Goal of the exercise
Your answer should be the lines of the listing that contain the word "computer".

Source records
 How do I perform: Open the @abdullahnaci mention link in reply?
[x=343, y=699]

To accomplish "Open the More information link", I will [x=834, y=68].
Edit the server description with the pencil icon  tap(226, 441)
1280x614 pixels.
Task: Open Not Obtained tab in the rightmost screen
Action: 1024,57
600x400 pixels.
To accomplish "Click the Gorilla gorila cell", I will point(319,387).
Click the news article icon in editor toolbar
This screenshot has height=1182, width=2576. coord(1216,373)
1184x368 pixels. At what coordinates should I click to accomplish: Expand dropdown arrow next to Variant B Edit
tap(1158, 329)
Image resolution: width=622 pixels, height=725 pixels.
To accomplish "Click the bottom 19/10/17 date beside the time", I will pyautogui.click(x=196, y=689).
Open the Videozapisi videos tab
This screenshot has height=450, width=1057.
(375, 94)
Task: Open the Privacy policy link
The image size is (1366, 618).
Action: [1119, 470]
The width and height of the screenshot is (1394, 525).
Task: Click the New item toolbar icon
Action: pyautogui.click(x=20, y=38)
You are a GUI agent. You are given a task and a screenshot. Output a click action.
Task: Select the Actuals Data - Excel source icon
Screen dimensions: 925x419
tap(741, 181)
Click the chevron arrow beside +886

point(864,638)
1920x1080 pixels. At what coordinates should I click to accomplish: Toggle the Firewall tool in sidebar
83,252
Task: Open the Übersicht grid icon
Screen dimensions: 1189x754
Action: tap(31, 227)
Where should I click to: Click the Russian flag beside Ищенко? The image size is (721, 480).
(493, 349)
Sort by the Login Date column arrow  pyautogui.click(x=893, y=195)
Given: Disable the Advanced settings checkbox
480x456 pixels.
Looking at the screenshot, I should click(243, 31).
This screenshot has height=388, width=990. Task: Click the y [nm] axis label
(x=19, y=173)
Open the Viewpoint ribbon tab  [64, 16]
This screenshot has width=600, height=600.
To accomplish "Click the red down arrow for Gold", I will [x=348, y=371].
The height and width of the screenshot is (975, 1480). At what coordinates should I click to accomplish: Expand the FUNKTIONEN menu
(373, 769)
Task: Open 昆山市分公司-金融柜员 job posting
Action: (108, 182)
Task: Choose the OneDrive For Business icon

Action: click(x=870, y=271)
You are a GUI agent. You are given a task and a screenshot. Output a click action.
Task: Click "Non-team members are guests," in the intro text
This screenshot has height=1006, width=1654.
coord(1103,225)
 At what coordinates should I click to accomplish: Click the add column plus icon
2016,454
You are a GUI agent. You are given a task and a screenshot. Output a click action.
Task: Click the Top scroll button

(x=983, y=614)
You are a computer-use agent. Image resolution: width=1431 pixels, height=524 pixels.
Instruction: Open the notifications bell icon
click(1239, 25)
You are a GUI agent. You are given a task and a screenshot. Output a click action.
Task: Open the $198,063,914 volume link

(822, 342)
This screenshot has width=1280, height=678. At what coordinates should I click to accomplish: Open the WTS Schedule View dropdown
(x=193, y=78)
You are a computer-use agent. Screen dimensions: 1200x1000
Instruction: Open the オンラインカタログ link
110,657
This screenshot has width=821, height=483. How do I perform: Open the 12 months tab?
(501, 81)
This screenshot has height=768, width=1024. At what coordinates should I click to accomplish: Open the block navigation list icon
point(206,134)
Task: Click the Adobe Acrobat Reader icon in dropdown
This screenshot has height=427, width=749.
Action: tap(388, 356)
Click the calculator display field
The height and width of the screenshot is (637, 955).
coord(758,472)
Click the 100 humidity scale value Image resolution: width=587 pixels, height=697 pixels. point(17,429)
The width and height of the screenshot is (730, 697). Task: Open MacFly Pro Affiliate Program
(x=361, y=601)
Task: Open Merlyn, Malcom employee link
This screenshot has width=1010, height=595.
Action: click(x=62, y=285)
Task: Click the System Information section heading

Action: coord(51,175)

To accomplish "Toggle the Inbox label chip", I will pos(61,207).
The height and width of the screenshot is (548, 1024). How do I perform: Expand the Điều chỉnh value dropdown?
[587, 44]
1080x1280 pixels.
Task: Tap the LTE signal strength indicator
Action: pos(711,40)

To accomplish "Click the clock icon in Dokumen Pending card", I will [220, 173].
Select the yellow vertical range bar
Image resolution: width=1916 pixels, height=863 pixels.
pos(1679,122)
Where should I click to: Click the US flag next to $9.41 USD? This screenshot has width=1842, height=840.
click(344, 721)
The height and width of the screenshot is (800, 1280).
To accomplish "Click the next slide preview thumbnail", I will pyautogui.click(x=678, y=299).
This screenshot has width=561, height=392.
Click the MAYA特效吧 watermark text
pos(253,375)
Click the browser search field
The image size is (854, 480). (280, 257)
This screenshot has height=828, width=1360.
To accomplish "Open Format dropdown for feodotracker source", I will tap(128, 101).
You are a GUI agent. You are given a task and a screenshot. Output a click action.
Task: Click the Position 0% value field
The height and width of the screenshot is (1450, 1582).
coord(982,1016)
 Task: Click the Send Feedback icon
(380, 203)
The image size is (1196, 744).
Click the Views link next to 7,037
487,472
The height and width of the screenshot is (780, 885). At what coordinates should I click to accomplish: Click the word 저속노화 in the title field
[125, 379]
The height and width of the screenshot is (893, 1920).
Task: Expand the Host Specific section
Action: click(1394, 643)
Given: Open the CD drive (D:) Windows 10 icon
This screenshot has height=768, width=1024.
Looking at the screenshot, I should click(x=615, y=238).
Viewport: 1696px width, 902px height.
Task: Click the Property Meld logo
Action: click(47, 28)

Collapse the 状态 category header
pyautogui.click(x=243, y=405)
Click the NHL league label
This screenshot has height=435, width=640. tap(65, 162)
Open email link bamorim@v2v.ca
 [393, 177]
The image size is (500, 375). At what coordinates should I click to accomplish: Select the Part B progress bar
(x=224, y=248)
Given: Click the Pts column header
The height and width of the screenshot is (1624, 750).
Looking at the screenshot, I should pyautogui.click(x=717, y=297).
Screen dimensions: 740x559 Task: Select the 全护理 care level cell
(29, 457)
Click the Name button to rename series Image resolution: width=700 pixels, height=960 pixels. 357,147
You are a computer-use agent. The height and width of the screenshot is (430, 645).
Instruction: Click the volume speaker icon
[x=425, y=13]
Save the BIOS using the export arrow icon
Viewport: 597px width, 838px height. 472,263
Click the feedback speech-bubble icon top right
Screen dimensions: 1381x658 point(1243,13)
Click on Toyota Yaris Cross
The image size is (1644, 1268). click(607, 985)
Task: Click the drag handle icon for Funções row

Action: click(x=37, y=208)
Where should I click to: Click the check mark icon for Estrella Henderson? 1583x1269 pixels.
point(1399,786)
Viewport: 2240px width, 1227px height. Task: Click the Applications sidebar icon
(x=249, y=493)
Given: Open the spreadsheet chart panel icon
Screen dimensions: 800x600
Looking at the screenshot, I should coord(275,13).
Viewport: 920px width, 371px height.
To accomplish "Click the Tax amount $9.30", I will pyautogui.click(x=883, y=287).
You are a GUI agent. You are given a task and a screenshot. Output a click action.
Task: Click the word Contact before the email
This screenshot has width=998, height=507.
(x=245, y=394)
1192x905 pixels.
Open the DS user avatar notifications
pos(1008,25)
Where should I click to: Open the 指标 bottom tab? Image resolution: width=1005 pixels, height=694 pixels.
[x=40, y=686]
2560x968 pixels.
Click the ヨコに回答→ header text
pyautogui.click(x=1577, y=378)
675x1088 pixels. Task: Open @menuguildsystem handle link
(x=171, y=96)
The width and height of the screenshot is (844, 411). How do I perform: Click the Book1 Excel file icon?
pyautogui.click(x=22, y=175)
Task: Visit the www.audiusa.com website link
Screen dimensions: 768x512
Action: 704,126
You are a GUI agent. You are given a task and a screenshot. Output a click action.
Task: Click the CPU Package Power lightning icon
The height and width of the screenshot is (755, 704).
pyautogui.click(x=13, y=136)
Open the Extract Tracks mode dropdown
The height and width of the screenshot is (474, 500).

Response
You are a computer-use agent. Image resolution: width=1431 pixels, height=524 pixels.
You are a computer-use agent. Screen dimensions: 1200x1000
You are a computer-use agent. The height and width of the screenshot is (430, 645).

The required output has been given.